**Your instructions**:
From the data, copy out every line in which the word "computer" appears.

──────────────────────────────

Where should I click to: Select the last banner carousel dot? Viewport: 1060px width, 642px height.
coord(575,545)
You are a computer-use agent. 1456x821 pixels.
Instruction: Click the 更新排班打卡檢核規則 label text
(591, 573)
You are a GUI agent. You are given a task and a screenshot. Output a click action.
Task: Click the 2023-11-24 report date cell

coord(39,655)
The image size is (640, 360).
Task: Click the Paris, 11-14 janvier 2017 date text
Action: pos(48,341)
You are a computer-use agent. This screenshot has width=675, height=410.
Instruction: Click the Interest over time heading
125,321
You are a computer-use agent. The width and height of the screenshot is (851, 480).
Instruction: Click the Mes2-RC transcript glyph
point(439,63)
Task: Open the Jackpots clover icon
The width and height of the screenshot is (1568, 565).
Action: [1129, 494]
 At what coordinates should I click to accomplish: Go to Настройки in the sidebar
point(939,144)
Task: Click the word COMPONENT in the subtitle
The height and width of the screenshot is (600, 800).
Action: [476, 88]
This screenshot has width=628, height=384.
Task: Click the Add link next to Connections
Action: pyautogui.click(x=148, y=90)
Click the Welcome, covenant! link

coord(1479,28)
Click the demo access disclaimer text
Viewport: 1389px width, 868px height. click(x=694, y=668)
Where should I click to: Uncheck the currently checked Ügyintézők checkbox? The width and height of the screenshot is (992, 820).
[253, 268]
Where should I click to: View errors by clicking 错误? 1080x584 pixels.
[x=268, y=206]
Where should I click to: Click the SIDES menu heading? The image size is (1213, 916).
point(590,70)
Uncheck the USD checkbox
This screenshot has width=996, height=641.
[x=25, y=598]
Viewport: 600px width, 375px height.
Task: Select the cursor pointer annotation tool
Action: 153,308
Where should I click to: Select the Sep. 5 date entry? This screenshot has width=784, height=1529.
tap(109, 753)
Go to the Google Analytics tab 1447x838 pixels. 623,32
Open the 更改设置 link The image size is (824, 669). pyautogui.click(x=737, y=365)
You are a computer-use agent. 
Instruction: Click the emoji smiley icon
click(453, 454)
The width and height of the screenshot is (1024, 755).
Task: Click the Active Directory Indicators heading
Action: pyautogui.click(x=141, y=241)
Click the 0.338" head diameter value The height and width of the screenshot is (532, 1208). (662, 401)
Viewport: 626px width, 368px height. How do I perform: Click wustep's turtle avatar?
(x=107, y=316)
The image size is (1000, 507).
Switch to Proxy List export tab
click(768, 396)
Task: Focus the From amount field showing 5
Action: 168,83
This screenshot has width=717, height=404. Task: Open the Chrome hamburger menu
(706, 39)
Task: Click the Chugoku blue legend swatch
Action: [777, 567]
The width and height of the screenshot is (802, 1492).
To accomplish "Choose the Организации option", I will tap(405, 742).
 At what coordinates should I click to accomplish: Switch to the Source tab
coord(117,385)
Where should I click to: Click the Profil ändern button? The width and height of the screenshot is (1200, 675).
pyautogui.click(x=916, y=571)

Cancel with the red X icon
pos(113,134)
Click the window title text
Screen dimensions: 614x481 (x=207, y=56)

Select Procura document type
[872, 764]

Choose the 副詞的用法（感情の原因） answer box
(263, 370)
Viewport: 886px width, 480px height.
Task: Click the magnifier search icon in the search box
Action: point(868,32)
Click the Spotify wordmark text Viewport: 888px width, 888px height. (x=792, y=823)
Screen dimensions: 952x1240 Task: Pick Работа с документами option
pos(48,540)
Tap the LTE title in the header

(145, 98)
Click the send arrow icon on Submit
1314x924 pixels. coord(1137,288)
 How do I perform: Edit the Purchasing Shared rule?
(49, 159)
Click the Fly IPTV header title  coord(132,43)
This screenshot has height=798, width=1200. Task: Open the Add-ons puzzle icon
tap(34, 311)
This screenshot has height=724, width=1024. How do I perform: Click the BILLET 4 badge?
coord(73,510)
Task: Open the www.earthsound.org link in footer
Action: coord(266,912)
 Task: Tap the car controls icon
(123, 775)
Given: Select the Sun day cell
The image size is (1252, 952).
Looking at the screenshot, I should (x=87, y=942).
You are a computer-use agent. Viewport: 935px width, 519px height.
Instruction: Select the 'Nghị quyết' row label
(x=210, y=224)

──────────────────────────────

**Written reply**:
You are a computer-use agent. 1456x821 pixels.
You are a computer-use agent. This screenshot has width=675, height=410.
You are a computer-use agent. The width and height of the screenshot is (851, 480).
You are a computer-use agent. 
You are a computer-use agent. Viewport: 935px width, 519px height.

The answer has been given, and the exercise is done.